The developers admit bats will be killed by the turbines, but refuse to acknowledge the endangered Indiana bat will be among them, plaintiffs attorney Eric Glitzenstein argued in his opening statements.
"Is there some reason to think Indiana bats will escape the fate" of the other bats expected to be killed, Glitzenstein asked District Judge Roger Titus, who is hearing the bench trial.
Defense attorney Clifford Zatz said the $300 million, environmentally responsible, renewable energy project is in "limbo" because of an untested hypothesis "over a rare bat that no one has ever seen at the site."
The Washington-based Animal Welfare Institute and the Williamsburg, W.Va.-based Mountain Communities for Responsible Energy sued Rockville-based Beech Ridge Energy and Invenergy Wind. The groups say the defendants should be required to obtain U.S. Fish and Wildlife Service permits for the Greenbrier County, W.Va., wind farm.
The first day of the expected three-day trial in U.S. District Court dealt with testimony by experts over whether the quarter-ounce Indiana bat with a six-inch wingspan can be found at the site.
Penn State University bat researcher Michael Gannon said surveys using nets at the site have not captured an Indiana bat, but recordings indicate the endangered bat is at the site. The judge questioned the researcher himself after the opposing attorneys did.
Gannon told the judge that of the 160 recordings that he reviewed, he was able to make an identification of 42, including three he thought were the endangered Indiana bat, although he could not say whether the recordings were of three separate bats or the same bat on three occasions.

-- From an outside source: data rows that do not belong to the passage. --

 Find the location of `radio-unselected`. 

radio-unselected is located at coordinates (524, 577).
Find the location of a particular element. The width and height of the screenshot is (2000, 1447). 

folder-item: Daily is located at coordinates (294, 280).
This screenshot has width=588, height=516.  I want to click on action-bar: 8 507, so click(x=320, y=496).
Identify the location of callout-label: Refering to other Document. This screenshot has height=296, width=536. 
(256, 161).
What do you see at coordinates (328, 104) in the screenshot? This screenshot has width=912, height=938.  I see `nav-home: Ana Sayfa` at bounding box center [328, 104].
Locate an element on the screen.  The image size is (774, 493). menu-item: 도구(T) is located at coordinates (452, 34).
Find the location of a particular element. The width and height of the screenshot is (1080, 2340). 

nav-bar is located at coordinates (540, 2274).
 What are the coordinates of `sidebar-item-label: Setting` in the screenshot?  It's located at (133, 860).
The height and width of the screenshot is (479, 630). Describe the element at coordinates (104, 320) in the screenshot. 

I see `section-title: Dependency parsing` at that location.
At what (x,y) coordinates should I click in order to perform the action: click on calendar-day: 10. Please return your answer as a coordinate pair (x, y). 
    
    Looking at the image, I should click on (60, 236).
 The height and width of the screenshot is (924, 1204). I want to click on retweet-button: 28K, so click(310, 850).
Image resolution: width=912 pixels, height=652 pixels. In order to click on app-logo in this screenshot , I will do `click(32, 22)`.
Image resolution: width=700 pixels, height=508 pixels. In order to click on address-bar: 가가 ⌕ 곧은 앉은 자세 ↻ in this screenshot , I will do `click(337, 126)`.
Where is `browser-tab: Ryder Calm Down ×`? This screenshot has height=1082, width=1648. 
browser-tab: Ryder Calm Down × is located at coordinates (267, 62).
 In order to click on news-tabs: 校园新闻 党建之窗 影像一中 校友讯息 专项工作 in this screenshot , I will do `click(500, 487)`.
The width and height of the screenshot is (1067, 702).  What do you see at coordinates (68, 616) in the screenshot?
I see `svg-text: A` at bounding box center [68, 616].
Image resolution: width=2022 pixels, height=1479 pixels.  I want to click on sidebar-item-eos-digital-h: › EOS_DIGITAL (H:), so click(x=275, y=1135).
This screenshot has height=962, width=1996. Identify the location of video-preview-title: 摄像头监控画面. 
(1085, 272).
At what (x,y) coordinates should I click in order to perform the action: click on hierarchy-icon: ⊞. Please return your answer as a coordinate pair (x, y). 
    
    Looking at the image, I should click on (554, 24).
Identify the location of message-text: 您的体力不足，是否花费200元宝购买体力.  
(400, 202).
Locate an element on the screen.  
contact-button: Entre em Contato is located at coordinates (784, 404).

Under questioning by Glitzenstein, Gannon said he thought bats were at the site based on the location, habitat and recordings and he felt it was likely they would be harmed by the project. Under cross-examination by Zatz, who questioned the accuracy of audio recordings, Gannon acknowledged Indiana bats had not been captured during netting survey, but added that the netting efforts were not intense enough.
In his opening statements, Zatz said the burden of proof rested with the plaintiffs and a better solution was what he called "adaptive management" of the project if it is found to affect the Indiana bat.